» What the task requires
Please find the lines in the following records that hold "height", and copy them.

» Available records
────────────────────
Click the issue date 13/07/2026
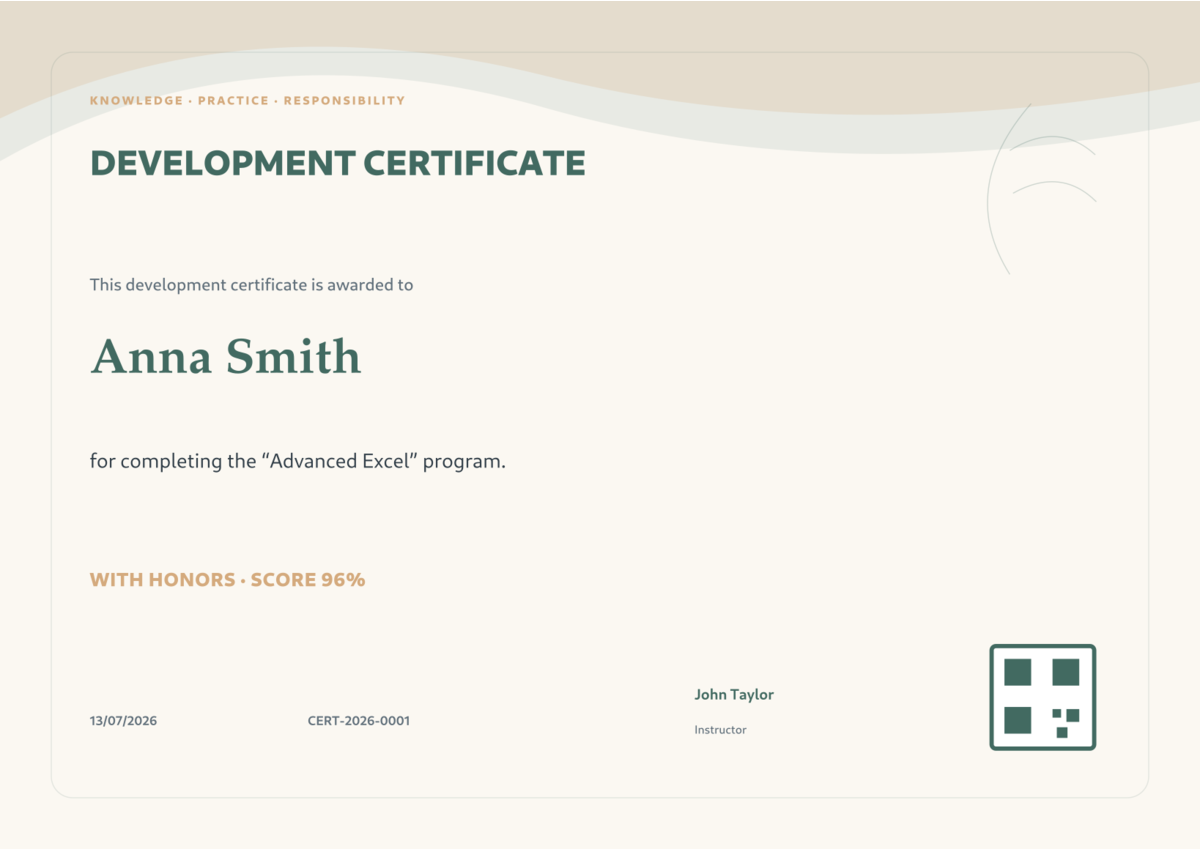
────────────────────
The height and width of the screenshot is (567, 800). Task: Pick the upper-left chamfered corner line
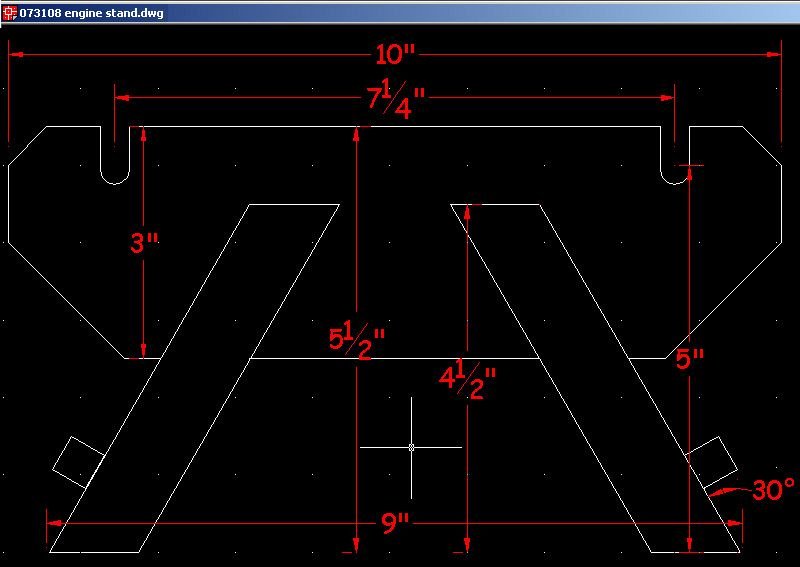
────────────────────
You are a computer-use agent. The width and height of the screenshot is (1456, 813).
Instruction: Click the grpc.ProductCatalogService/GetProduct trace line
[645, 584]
────────────────────
» Result
The height and width of the screenshot is (567, 800). Task: Pick the upper-left chamfered corner line
You are a computer-use agent. The width and height of the screenshot is (1456, 813).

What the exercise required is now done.